▶ **TASK STATEMENT**: Convert the records from the line containing "This screenshot has width=1047, height=1138." through the line containing "Locate an element" into a two-column CSV with the header instruction,response. Give each record one row, put each field in double quotes, and replace any line breaks with spaces.

▶ **SOURCE RECORDS**:
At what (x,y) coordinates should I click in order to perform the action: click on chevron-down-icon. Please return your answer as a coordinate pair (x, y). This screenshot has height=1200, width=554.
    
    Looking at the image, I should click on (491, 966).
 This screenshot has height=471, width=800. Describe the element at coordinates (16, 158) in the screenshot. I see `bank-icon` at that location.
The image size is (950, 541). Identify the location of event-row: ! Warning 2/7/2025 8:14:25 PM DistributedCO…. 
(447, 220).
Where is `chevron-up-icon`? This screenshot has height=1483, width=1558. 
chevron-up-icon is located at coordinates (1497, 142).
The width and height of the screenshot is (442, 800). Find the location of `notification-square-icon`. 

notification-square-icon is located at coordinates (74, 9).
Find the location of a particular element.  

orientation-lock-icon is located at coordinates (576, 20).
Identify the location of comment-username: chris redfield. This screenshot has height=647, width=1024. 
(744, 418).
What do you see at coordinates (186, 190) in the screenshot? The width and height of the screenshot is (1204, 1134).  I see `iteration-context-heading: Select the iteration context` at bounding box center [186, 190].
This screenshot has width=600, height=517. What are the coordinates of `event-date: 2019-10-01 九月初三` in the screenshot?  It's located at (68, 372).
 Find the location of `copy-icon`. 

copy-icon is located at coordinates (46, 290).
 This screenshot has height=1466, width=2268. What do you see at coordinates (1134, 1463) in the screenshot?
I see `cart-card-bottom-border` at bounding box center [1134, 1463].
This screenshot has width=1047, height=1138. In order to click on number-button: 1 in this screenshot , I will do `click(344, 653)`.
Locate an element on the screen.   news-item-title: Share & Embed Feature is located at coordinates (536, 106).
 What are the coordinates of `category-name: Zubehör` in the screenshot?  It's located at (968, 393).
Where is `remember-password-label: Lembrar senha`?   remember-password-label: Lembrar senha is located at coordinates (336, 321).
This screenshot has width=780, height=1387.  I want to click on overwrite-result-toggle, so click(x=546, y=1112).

▶ **RESULT FOR THIS TASK**:
instruction,response
"This screenshot has width=1047, height=1138. In order to click on number-button: 1 in this screenshot",", I will do `click(344, 653)`."
"Locate an element on the screen.","news-item-title: Share & Embed Feature is located at coordinates (536, 106)."